Romney projected to win Arizona: US media
White House hopeful Mitt Romney has won Tuesday's Republican Party primary in Arizona as expected, according to projections by US media.
A victory in the southwestern US state boosts Romney's frontrunner position in the race to determine which Republican will face President Barack Obama in November.
A far more contentious battle was playing out Tuesday in the Midwestern state of Michigan, where the vote minutes after polls closed was too close to call.
Arizonans cast their final ballots by 7 pm (0200 GMT Wednesday) and while votes were still being counted and the Republican Party had yet to put out any official results, early exit polls put the state in Romney's win column.

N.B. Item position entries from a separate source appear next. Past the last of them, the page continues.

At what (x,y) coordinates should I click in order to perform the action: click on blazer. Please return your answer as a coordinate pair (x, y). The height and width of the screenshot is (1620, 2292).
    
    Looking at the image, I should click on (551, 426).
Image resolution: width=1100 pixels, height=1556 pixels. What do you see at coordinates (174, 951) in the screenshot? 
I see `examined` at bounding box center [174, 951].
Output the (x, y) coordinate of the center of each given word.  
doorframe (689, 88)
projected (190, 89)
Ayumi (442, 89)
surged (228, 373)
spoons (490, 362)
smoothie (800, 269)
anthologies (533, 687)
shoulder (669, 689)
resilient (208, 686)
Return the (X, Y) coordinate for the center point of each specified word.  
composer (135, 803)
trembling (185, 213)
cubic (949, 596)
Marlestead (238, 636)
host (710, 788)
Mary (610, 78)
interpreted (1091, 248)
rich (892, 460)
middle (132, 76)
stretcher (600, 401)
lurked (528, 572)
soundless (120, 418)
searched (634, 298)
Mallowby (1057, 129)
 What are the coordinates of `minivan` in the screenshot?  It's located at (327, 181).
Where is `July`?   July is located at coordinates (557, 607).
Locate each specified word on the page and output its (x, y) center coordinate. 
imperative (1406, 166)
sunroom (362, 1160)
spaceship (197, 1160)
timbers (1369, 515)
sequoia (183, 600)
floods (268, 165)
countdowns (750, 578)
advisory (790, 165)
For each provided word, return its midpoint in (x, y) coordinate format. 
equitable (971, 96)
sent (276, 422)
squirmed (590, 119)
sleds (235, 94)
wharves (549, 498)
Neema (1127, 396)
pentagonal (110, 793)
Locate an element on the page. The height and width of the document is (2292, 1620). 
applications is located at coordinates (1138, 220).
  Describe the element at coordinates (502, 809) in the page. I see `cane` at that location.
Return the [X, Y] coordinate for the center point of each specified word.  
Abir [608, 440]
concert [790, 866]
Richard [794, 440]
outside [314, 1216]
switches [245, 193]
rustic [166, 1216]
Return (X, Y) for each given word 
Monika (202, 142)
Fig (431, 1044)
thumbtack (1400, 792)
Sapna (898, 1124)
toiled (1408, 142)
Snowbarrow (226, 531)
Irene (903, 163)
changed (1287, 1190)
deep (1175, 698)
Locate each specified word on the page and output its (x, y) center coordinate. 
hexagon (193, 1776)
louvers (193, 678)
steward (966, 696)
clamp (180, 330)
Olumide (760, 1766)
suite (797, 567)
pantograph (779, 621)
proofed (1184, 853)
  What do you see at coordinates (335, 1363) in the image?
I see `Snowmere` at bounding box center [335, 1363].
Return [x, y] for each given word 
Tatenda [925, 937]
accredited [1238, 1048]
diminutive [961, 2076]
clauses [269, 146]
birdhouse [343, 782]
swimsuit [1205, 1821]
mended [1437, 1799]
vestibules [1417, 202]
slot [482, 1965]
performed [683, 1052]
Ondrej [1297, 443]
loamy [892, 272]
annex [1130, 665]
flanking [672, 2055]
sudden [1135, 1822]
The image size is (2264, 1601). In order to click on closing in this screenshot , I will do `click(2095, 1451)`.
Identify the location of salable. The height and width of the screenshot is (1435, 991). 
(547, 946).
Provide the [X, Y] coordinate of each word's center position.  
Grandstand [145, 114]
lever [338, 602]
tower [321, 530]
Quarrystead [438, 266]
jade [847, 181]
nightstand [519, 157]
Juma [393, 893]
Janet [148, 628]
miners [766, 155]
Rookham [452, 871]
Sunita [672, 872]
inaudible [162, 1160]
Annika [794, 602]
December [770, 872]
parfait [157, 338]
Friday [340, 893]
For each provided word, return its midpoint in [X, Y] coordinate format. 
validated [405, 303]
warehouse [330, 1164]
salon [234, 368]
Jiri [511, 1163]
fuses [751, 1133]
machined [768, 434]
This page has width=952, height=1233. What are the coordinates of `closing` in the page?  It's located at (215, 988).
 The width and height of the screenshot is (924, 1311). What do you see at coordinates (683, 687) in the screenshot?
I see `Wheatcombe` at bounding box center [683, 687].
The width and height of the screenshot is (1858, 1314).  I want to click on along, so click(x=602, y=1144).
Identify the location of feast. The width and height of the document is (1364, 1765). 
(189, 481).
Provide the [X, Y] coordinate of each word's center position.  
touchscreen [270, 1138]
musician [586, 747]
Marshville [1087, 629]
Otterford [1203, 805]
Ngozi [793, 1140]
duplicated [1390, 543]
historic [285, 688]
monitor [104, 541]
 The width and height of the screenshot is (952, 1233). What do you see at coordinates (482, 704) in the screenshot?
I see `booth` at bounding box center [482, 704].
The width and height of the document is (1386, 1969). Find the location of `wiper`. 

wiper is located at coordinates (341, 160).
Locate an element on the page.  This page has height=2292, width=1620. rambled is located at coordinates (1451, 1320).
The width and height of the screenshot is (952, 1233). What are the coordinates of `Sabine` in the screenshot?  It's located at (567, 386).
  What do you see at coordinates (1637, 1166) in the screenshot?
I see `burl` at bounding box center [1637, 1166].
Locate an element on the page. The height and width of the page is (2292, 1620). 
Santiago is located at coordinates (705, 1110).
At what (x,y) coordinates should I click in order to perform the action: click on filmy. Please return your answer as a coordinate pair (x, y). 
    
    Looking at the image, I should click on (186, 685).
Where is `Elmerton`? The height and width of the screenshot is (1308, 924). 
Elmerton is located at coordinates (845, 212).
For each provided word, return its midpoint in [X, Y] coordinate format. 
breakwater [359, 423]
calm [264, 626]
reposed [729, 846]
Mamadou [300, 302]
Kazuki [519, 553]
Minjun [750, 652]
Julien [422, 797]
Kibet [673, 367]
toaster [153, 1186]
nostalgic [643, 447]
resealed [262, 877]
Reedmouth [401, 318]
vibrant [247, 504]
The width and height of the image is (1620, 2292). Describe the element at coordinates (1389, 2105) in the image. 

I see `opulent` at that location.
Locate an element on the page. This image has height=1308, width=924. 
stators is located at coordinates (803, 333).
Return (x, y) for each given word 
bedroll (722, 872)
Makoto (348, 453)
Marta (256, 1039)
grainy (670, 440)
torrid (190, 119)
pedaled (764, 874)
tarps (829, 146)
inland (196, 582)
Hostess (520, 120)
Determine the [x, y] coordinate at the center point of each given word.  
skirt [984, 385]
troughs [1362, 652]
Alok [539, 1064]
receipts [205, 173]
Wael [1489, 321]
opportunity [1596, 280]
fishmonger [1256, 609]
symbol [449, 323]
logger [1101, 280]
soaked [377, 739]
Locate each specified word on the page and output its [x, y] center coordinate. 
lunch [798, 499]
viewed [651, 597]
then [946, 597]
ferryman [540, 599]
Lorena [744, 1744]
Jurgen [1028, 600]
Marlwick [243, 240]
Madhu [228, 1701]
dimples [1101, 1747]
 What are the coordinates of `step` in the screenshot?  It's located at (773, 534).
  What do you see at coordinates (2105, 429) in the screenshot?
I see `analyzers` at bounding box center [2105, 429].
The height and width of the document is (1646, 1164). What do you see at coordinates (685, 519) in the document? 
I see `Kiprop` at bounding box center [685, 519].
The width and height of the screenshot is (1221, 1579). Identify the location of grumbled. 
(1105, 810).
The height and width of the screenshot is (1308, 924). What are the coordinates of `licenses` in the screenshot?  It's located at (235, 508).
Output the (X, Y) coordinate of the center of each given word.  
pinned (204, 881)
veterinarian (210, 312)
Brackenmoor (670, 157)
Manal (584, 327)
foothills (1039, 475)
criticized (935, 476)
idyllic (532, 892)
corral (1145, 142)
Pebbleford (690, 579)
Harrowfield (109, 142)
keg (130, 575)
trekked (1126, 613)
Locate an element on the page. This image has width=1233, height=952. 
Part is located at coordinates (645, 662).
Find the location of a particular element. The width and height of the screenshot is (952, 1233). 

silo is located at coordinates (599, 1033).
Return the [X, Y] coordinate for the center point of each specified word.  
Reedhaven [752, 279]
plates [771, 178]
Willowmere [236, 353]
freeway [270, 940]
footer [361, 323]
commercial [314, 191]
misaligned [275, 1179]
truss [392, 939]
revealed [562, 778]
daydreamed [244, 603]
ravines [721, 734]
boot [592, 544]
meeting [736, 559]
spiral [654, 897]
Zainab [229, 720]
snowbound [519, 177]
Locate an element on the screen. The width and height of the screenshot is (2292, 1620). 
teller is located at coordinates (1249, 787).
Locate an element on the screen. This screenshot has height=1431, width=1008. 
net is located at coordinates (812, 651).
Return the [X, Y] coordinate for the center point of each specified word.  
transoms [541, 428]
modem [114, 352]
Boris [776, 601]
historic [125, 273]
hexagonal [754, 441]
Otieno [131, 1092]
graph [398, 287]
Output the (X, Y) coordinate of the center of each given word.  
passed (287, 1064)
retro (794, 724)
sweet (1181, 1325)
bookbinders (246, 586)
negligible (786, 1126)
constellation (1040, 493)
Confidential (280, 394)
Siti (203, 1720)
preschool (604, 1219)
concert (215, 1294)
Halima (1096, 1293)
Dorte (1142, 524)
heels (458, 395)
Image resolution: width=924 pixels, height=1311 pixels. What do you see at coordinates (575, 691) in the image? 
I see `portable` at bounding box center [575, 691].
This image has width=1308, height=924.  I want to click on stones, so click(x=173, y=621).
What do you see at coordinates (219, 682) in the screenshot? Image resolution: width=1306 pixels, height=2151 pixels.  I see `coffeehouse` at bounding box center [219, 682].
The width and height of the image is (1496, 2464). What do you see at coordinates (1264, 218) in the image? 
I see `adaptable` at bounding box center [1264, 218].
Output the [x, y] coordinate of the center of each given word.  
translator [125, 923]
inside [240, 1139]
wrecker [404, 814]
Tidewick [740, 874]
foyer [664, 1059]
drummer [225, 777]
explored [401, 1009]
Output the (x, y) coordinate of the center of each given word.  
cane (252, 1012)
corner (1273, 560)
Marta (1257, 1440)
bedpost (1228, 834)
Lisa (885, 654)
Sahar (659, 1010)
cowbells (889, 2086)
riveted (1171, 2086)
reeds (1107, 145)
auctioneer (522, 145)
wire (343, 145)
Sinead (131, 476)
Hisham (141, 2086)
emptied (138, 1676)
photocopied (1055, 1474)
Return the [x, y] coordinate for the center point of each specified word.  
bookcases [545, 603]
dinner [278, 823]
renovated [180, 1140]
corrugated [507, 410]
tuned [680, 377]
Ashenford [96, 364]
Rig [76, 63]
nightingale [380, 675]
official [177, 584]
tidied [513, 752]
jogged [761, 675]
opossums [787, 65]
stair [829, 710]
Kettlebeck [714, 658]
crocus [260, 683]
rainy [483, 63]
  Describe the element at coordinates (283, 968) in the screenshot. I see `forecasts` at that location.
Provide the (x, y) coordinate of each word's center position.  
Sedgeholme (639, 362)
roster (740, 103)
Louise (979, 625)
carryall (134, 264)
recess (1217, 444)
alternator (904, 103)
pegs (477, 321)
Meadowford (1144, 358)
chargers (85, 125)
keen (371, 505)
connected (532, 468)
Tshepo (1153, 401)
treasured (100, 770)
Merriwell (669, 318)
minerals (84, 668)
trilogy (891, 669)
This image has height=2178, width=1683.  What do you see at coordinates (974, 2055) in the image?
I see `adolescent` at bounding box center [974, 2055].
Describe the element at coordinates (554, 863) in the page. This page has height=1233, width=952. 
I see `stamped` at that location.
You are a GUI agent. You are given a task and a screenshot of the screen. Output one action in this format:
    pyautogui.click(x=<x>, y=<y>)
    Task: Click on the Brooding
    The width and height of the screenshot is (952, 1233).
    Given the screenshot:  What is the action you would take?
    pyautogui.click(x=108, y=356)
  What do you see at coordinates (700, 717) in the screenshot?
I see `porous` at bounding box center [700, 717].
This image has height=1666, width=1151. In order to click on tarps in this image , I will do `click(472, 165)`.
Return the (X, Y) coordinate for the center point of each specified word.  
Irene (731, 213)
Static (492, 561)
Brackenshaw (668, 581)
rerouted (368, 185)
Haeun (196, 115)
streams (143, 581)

CNN exit polls projected 44 per cent of the Arizona vote for Romney and 27 per cent for his main rival Rick Santorum, a religious conservative who has been surging nationally in recent weeks.
The other two in the race, former House speaker Newt Gingrich and Representative Ron Paul of Texas, are trailing.
Results from CBS News exit polls in the state, which borders Mexico, showed 48 per cent of voters cited the US economy as the most important issue to them, compared with 32 per cent for the federal budget and just 12 per cent citing illegal immigration.
The exit polls also showed that 38 per cent of voters said electability was the top reason for their decision.
Romney, a multi-millionaire investor and former governor of liberal Massachusetts, has struggled to prove his conservative credentials, but has consistently polled as the most viable Republican candidate in terms of beating Obama in the November general election.